EXERCISE INPUT:

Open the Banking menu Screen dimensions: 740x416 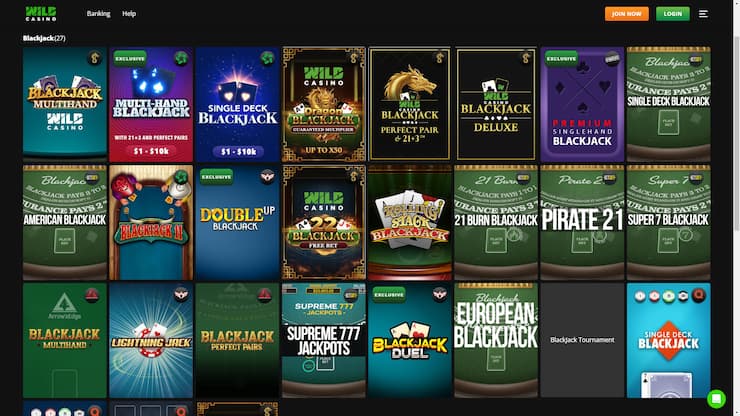(x=98, y=14)
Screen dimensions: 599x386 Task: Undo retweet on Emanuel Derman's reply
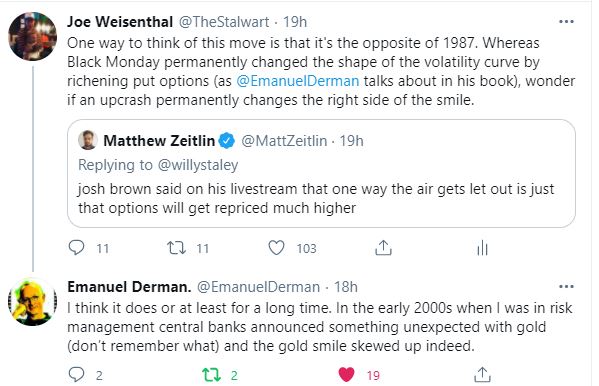pos(211,375)
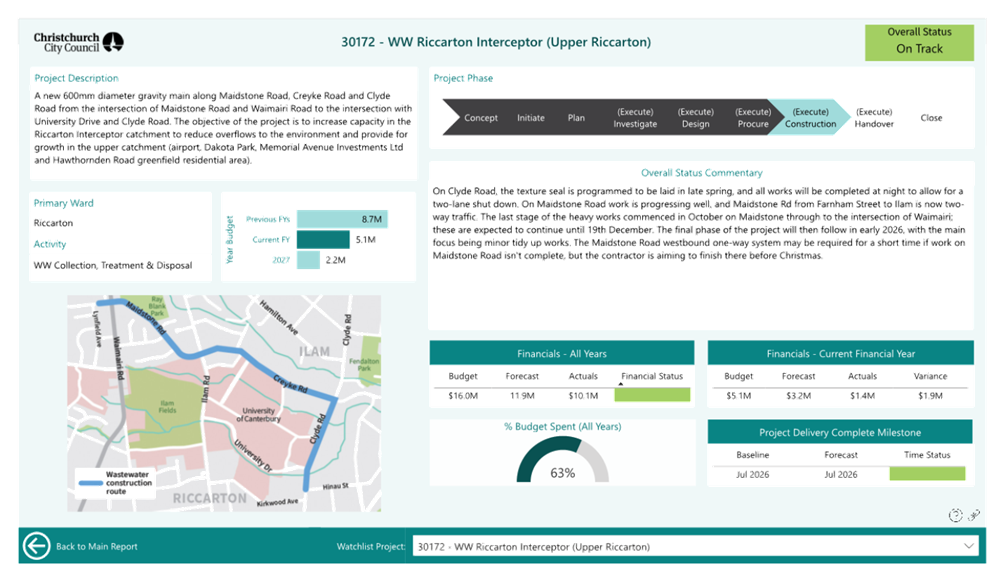The image size is (1003, 581).
Task: Expand the Watchlist Project dropdown arrow
Action: point(967,546)
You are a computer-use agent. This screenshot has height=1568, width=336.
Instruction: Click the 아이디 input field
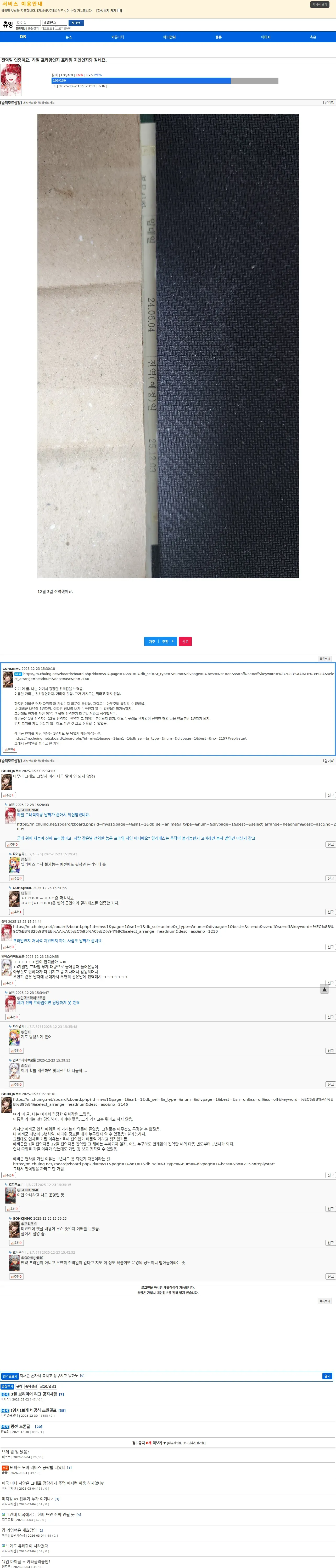28,22
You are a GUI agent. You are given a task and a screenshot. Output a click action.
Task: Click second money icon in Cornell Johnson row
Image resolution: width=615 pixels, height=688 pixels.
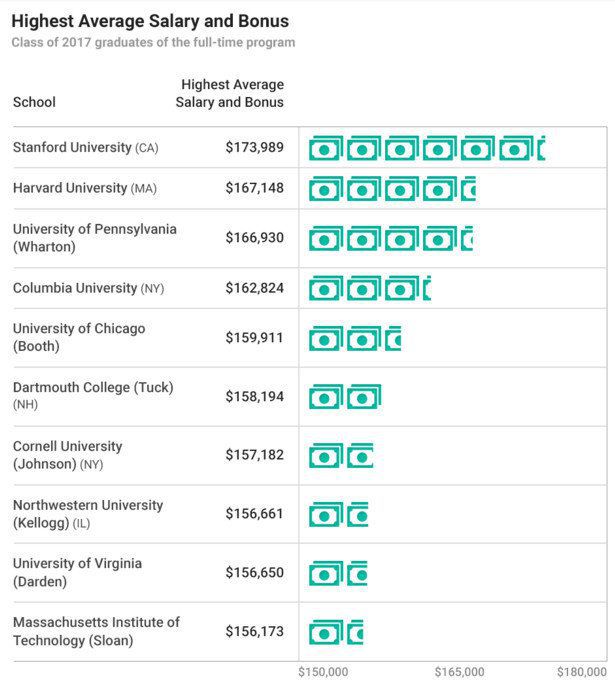tap(360, 455)
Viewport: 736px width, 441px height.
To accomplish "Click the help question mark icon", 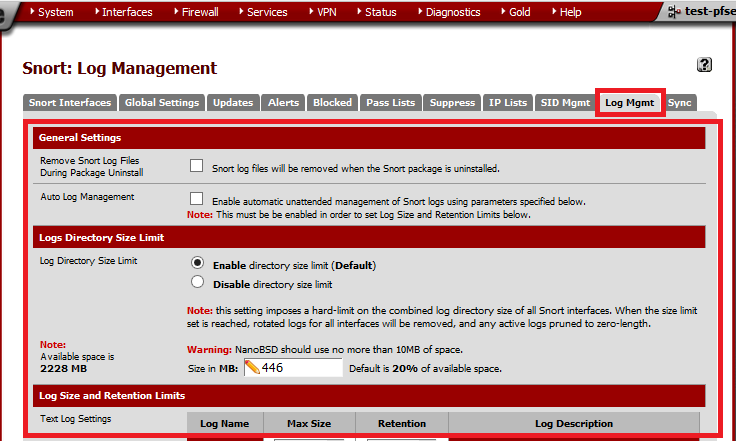I will pos(704,65).
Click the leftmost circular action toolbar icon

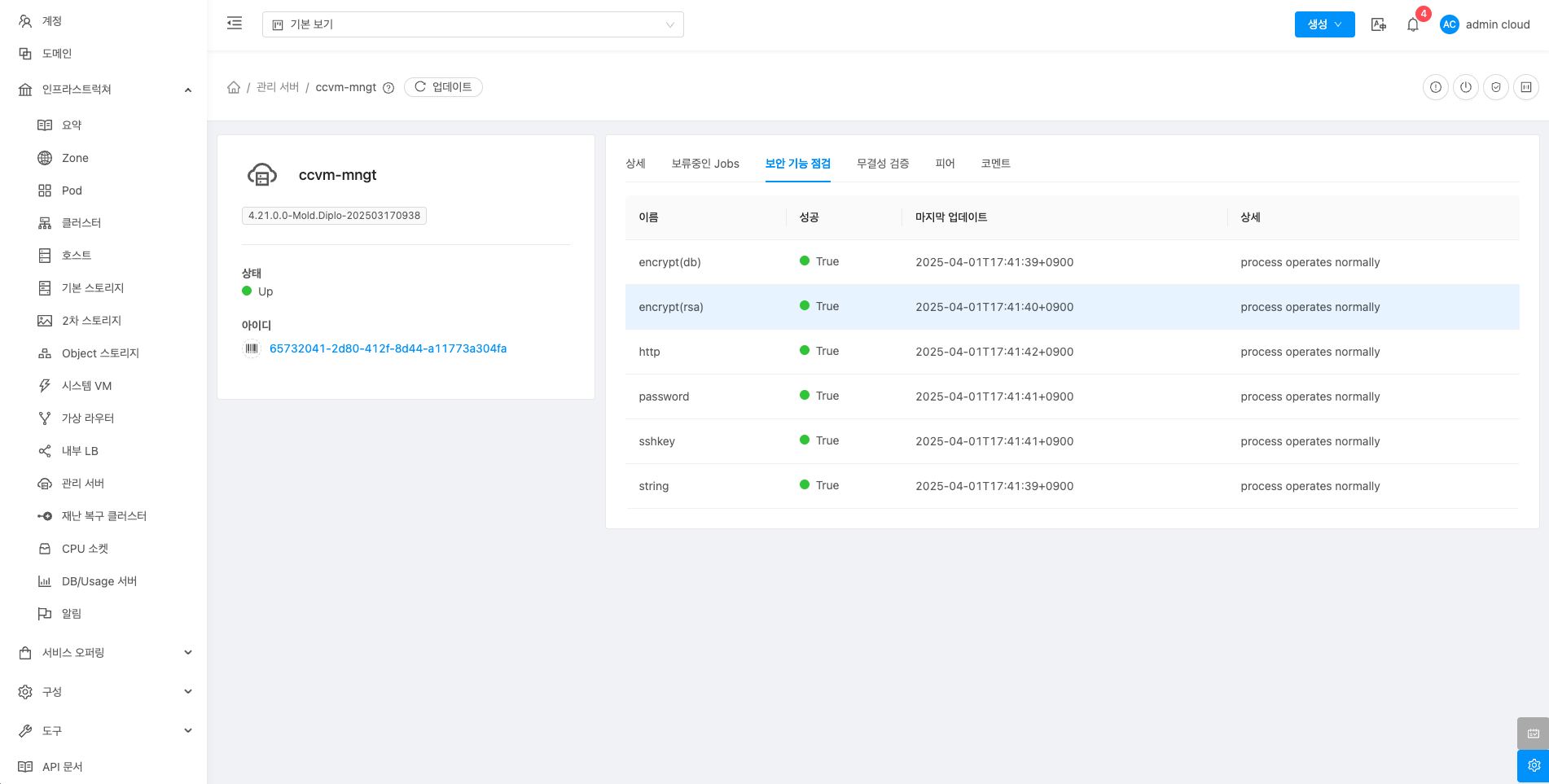(x=1435, y=87)
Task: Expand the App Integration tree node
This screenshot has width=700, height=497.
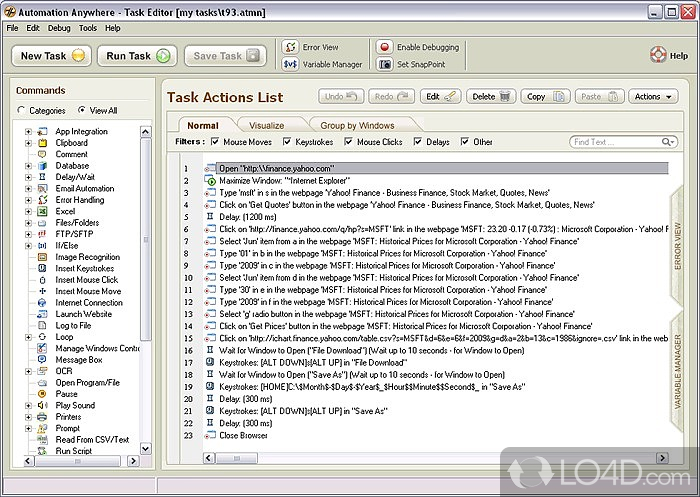Action: click(28, 131)
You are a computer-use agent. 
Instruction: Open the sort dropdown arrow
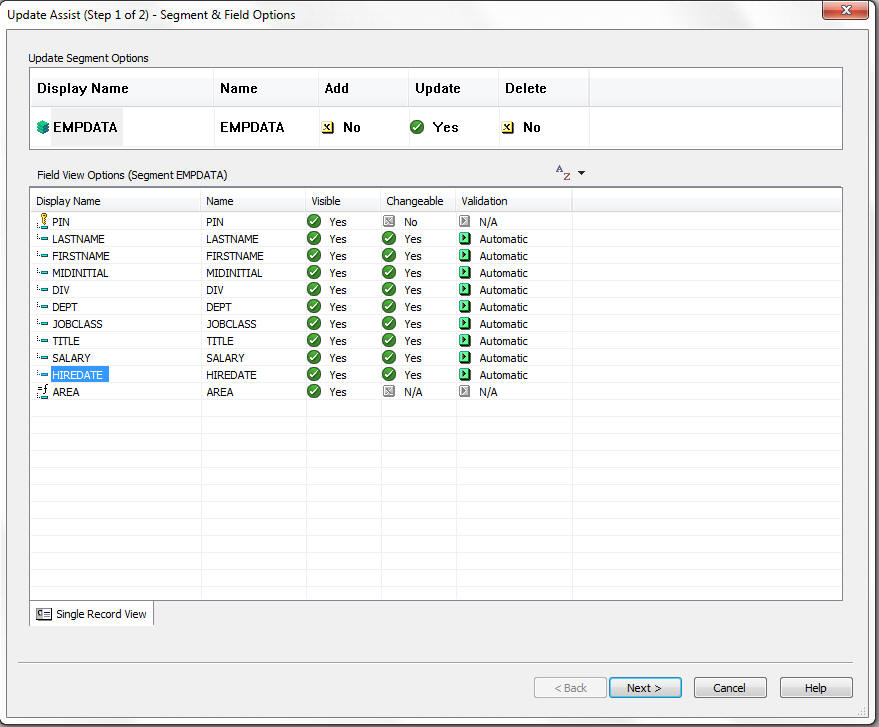point(582,173)
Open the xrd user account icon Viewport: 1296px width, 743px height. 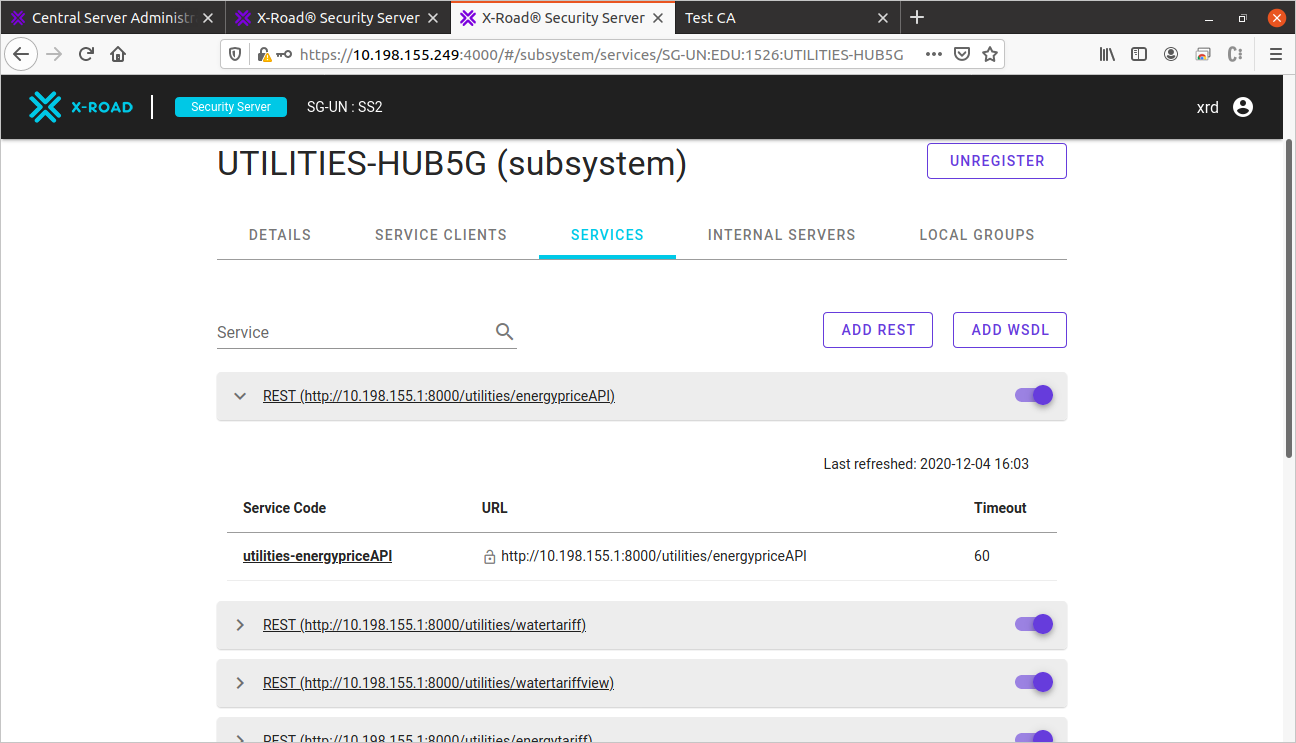1243,107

WORK TASK:
Select all lines with the word "agent" from the entries above.

SOLVED EXERCISE:
You are a computer-use agent. This screenshot has height=1568, width=336.
You are a GUI agent. You are given a task and a screenshot. Output a click action.
You are a computer-use agent. 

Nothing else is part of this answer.